** begin Extract **

PCRE Pattern Syntax

Here is a brief quick reference to the more common patterns you can use in PCRE regular expressions. The most commonly used is ".*", meaning any number of any character. This is equivalent to the wildcard "*" in the shell.

QUOTING - To prevent a character from being interpreted as a pattern meta-character, quote it.

\x where x is non-alphanumeric, indicates a literal x
\Q...\E treat enclosed characters as literal

CHARACTERS - How to specify characters, non-printable or programmatically.

\a alarm, that is, the BEL character (hex 07)
\cx "control-x", where x is any character
\e escape (hex 1B)
\f formfeed (hex 0C)
\n newline (hex 0A)
\r carriage return (hex 0D)
\t tab (hex 09)
\ddd character with octal code ddd, or backreference

\xhh character with hex code hh

\\x{hhh..}  character with hex code hhh..

CHARACTER TYPES - Match based on type of character.

** end Extract **
** begin Supplied entries **

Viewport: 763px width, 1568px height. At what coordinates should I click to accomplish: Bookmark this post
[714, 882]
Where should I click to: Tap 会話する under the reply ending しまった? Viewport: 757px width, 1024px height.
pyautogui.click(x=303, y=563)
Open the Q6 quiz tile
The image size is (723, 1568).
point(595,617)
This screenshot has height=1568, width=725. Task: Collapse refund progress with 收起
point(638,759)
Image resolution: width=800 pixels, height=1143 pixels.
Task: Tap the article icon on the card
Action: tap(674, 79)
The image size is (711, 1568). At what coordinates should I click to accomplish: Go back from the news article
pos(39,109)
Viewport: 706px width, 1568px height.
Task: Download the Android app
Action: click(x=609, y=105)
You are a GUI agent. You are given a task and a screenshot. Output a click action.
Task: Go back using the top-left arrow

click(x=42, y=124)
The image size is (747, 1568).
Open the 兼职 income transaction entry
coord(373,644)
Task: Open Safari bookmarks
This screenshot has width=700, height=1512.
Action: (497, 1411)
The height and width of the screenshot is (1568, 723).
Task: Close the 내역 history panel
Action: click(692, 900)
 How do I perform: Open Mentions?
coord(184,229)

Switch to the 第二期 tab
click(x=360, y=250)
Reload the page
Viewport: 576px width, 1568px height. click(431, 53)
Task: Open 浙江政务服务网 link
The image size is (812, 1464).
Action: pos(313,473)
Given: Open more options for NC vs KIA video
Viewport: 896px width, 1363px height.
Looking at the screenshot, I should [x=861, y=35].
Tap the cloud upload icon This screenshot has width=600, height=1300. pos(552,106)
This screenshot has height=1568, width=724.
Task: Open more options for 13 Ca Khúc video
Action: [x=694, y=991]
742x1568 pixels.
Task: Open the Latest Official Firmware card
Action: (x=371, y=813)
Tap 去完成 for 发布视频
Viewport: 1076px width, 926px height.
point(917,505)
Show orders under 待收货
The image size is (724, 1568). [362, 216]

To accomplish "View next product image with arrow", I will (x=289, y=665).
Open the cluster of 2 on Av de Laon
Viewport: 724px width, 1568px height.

** end Supplied entries **

• [To-do list]:
- a) List every escape sequence in the PCRE syntax reference whose description includes a hex value in parentheses, and give that value for each.
- b) Write the next part of the PCRE syntax reference, following on from its last heading about character types.
The listing comes from a source separate from the PCRE syntax reference.

• [Answers for this exercise]:
- a)
\a (hex 07)
\e (hex 1B)
\f (hex 0C)
\n (hex 0A)
\r (hex 0D)
\t (hex 09)

- b)
. any character except newline;

in dotall mode, any character whatsoever

\C one byte, even in UTF-8 mode (best avoided)
\d a decimal digit
\D a character that is not a decimal digit
\h a horizontal whitespace character (e.g. space, tab, but not newline)
\H a character that is not a horizontal whitespace character
\p{xx} a character with the xx property (see below)
\P{xx} a character without the xx property (see below)
\R a newline sequence
\s a whitespace character
\S a character that is not a whitespace character
\v a vertical whitespace character (e.g. newline or CR)
\V a character that is not a vertical whitespace character
\w a "word" character
\W a "non-word" character

\X an extended Unicode sequence

In PCRE, \\d, \\D, \\s, \\S, \\w, and \\W recognize only ASCII characters.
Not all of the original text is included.